PERBEDAAN KODE ETIK NOTARIS DAN PPAT



PERBEDAAN KODE ETIK NOTARIS DAN PPAT

Peraturan perundang-undangan yang utama mengenai Notaris adalah UU No. 30 Tahun 2004 tentang Jabatan Notaris (“UUJN”), sedangkan mengenai Pejabat Pembuat Akta Tanah (PPAT) adalah PP No. 37 Tahun 1998 tentang Peraturan Jabatan Pejabat Pembuat Akta Tanah (“PP 37/1998”).

Notaris dan PPAT adalah dua profesi yang berbeda dengan kewenangan yang juga berbeda. Walaupun, dalam keseharian kita banyak temui notaris yang juga berprofesi sebagai PPAT. Rangkap jabatan profesi notaris dan PPAT memang dimungkinkan oleh peraturan perundang-undangan (penjelasan selengkapnya simak artikel Rangkap Jabatan Profesi Hukum).
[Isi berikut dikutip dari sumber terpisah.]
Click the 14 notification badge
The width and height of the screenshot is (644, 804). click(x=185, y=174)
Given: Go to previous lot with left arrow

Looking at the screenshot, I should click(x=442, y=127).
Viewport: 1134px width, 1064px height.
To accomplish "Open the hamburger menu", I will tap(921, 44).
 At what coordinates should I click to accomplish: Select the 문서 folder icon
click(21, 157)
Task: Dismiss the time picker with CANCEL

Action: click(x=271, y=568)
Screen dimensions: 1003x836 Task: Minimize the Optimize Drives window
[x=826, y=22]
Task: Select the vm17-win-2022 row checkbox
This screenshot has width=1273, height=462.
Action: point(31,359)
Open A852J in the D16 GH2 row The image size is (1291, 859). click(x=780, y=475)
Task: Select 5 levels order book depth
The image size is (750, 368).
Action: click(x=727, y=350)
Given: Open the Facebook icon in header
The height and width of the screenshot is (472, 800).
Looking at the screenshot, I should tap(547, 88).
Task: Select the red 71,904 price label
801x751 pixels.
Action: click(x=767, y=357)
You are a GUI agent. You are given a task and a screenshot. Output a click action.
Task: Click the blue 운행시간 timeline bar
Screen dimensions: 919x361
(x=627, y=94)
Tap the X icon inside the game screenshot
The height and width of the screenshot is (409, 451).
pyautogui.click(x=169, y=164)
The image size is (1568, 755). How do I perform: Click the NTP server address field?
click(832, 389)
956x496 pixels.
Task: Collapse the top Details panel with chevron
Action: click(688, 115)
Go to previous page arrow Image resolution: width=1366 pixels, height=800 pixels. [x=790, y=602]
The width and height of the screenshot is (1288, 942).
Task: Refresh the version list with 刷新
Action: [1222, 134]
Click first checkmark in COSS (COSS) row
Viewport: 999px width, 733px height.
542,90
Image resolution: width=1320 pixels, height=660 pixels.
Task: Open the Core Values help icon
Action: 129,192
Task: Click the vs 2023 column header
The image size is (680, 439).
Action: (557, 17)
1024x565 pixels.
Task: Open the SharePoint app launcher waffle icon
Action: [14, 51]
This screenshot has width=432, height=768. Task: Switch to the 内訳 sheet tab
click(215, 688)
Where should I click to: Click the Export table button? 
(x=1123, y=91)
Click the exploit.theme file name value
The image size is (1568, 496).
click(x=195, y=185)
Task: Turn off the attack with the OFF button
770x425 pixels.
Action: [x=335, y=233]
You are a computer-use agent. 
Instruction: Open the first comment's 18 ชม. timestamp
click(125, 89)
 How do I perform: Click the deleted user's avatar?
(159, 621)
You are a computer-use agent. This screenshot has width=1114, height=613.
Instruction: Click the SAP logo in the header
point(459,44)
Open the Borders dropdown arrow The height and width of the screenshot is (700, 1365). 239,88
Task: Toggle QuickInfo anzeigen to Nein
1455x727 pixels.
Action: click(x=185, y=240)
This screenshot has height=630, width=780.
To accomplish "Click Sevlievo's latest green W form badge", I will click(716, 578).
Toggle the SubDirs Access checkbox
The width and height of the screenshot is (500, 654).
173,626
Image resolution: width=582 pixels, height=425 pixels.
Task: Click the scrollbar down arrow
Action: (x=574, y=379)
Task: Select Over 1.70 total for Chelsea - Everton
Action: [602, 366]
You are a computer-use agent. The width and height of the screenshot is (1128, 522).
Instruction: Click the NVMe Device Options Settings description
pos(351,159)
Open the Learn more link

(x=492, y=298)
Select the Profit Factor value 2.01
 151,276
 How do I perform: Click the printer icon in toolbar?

Berikut tabel perbandingan profesi notaris dan PPAT sebagai gambaran umum mengenai kedua profesi tersebut:


Notaris
PPAT
Pengertian
Notaris adalah pejabat umum yang berwenang untuk membuat akta otentik dan kewenangan lainnya sebagaimana dimaksud dalam Undang-Undang ini (Pasal 1 angka 1 UUJN)
Pejabat Pembuat Akta Tanah, selanjutnya disebut PPAT, adalah pejabat umum yang diberi kewenangan untuk membuat akta-akta otentik mengenai perbuatan hukum tertentu mengenai hak atas tanah atau Hak Milik Atas Satuan Rumah Susun (Pasal 1 angka 1 PP 37/1998)
Kewenangan
(1)   Notaris berwenang membuat akta otentik mengenai semua perbuatan, perjanjian, dan ketetapan yang diharuskan oleh peraturan perundang-undangan dan/atau yang dikehendaki oleh yang berkepentingan untuk dinyatakan dalam akta otentik, menjamin kepastian tanggal pembuatan akta, menyimpan akta, memberikan grosse, salinan dan kutipan akta, semuanya itu sepanjang pembuatan akta-akta itu tidak juga ditugaskan atau dikecualikan kepada pejabat lain atau orang lain yang ditetapkan oleh undang-undang.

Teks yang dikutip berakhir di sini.